▸ GIVEN EXERCISE
Print every one of the rows below, keeping each line identical to the original.

Data records
....
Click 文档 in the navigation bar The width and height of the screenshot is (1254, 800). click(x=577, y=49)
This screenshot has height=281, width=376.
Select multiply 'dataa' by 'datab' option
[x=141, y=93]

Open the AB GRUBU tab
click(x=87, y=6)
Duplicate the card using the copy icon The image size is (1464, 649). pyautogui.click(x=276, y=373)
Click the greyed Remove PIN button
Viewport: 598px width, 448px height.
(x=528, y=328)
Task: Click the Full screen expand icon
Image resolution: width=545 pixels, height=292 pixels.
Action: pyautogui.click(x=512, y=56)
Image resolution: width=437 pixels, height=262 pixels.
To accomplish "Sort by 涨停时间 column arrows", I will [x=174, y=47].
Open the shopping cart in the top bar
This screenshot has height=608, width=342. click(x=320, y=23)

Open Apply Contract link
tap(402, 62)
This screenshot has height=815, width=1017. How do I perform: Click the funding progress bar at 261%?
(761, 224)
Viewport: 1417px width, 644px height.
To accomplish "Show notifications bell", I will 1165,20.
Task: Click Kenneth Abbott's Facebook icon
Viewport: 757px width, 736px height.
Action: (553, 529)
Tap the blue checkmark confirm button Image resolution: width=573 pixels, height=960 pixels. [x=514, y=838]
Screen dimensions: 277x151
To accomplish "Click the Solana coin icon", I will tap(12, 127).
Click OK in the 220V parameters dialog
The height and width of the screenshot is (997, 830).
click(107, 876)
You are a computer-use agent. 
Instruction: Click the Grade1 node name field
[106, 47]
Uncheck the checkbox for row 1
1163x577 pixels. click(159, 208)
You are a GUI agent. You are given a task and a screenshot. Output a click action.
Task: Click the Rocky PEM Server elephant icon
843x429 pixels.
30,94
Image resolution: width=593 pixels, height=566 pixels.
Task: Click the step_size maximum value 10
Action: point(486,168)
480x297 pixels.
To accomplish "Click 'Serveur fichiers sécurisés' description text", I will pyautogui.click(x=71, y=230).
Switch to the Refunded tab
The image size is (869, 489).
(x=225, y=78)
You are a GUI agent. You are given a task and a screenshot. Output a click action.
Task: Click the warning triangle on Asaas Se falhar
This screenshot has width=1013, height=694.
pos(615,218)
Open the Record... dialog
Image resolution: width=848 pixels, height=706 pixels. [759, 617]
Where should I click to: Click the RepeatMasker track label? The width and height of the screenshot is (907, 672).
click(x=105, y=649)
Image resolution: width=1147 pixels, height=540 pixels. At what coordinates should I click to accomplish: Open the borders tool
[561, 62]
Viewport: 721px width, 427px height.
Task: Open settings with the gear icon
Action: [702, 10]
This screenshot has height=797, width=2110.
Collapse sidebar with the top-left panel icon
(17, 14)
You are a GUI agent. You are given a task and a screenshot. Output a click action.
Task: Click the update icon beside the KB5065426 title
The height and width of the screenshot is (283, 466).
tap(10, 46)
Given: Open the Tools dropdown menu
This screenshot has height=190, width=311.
....
▸ RESPONSE
Click 文档 in the navigation bar The width and height of the screenshot is (1254, 800). click(x=577, y=49)
This screenshot has height=281, width=376.
Select multiply 'dataa' by 'datab' option
[x=141, y=93]

Open the AB GRUBU tab
click(x=87, y=6)
Duplicate the card using the copy icon The image size is (1464, 649). pyautogui.click(x=276, y=373)
Click the greyed Remove PIN button
Viewport: 598px width, 448px height.
(x=528, y=328)
Task: Click the Full screen expand icon
Image resolution: width=545 pixels, height=292 pixels.
Action: pyautogui.click(x=512, y=56)
Image resolution: width=437 pixels, height=262 pixels.
To accomplish "Sort by 涨停时间 column arrows", I will [x=174, y=47].
Open the shopping cart in the top bar
This screenshot has height=608, width=342. click(x=320, y=23)

Open Apply Contract link
tap(402, 62)
This screenshot has height=815, width=1017. How do I perform: Click the funding progress bar at 261%?
(761, 224)
Viewport: 1417px width, 644px height.
To accomplish "Show notifications bell", I will 1165,20.
Task: Click Kenneth Abbott's Facebook icon
Viewport: 757px width, 736px height.
Action: (553, 529)
Tap the blue checkmark confirm button Image resolution: width=573 pixels, height=960 pixels. [x=514, y=838]
Screen dimensions: 277x151
To accomplish "Click the Solana coin icon", I will tap(12, 127).
Click OK in the 220V parameters dialog
The height and width of the screenshot is (997, 830).
click(107, 876)
You are a computer-use agent. 
Instruction: Click the Grade1 node name field
[106, 47]
Uncheck the checkbox for row 1
1163x577 pixels. click(159, 208)
You are a GUI agent. You are given a task and a screenshot. Output a click action.
Task: Click the Rocky PEM Server elephant icon
843x429 pixels.
30,94
Image resolution: width=593 pixels, height=566 pixels.
Task: Click the step_size maximum value 10
Action: point(486,168)
480x297 pixels.
To accomplish "Click 'Serveur fichiers sécurisés' description text", I will pyautogui.click(x=71, y=230).
Switch to the Refunded tab
The image size is (869, 489).
(x=225, y=78)
You are a GUI agent. You are given a task and a screenshot. Output a click action.
Task: Click the warning triangle on Asaas Se falhar
This screenshot has width=1013, height=694.
pos(615,218)
Open the Record... dialog
Image resolution: width=848 pixels, height=706 pixels. [759, 617]
Where should I click to: Click the RepeatMasker track label? The width and height of the screenshot is (907, 672).
click(x=105, y=649)
Image resolution: width=1147 pixels, height=540 pixels. At what coordinates should I click to accomplish: Open the borders tool
[561, 62]
Viewport: 721px width, 427px height.
Task: Open settings with the gear icon
Action: [702, 10]
This screenshot has height=797, width=2110.
Collapse sidebar with the top-left panel icon
(17, 14)
You are a GUI agent. You are given a task and a screenshot. Output a click action.
Task: Click the update icon beside the KB5065426 title
The height and width of the screenshot is (283, 466).
tap(10, 46)
Given: Open the Tools dropdown menu
This screenshot has height=190, width=311.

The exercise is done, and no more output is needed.